Studies clearly show that single or repeated concussion causes neurologic problems. But little is known about the effects of frequent but lesser impacts, such as those experienced while heading a soccer ball. Some research, notably a recent study of adolescent players published in JAMA Pediatrics, suggest that heading is not a common cause of concussion. "However, these studies did not actually measure heading, and thus they were unable to separate the relative contributions of intentional and unintentional head impacts," says Dr. Lipton. 
In the current study, a part of the Einstein Soccer Study, Dr. Lipton and his colleagues asked 222 adult amateur soccer players (80 percent men, ages 18 to 55) to fill out online questionnaires on their soccer-related activities during the previous two weeks, including details about heading and other unintentional head impacts and any resulting headaches, pain and dizziness as well as more severe symptoms, such as feeling dazed, needing medical attention, and becoming unconscious. Some of the 222 players filled out questionnaires for more than a single two-week span, resulting in a total of 470 questionnaires during a nine-month period in 2013-2014.
Approximately 35 percent of the participants reported one unintentional head impact, and 16 percent reported more than one such impact. The median number of headings during the two-week reporting period for all respondents was 40.5. Twenty percent of the participants reported experiencing moderate-to-very severe concussion symptoms, with 18 percent reporting severe and 7 percent very severe symptoms. Although these symptoms were more strongly connected with unintentional head impacts, heading was shown to be an independent risk factor for concussion symptoms.

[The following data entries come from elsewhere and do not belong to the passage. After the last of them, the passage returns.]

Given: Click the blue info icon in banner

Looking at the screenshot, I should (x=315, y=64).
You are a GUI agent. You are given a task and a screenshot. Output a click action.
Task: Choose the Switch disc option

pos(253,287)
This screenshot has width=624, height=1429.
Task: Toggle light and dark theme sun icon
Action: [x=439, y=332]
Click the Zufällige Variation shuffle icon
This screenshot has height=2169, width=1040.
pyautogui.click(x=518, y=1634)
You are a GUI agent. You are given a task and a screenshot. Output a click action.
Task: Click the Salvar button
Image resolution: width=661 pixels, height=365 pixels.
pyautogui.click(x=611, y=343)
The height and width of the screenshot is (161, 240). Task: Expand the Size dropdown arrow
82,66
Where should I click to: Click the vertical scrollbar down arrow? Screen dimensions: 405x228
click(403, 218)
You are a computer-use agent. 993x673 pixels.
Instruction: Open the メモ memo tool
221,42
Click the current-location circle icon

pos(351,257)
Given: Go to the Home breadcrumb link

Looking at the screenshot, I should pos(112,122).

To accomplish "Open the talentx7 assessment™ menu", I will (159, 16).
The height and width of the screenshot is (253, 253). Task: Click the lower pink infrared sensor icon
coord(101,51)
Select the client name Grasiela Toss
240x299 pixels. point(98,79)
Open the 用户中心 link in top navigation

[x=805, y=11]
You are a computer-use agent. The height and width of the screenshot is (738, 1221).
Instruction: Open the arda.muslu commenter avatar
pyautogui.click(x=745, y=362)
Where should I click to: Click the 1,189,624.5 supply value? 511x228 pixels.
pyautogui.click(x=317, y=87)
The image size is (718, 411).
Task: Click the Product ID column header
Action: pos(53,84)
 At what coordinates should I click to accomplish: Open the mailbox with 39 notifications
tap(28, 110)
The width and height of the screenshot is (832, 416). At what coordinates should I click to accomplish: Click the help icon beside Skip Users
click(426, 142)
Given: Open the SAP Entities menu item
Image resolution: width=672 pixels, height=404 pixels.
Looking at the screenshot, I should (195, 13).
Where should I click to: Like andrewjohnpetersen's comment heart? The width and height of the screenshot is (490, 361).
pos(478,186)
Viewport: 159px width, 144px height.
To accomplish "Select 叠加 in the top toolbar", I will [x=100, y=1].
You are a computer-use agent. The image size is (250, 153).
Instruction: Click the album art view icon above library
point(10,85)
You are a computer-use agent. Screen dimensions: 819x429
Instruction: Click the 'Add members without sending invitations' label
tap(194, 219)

"This finding is consistent with one of our previous studies, where 30 percent of soccer players who'd had more than 1,000 headings per year had a higher risk of microstructural changes in the brain's white matter, typical of traumatic brain injury, and worse cognitive performance," says Dr. Lipton
In the new study, players who headed the most were the most susceptible to concussion. "The extent to which lesser degrees of exposure to heading lead to cumulative injury over time is not known and deserves further study," Dr. Lipton says. "Our findings certainly indicate that heading is more than just a 'sub-concussive' impact, and that heading-related concussions are common. We need to give people who have these injuries proper care and make efforts to prevent multiple head impacts, which are particularly dangerous."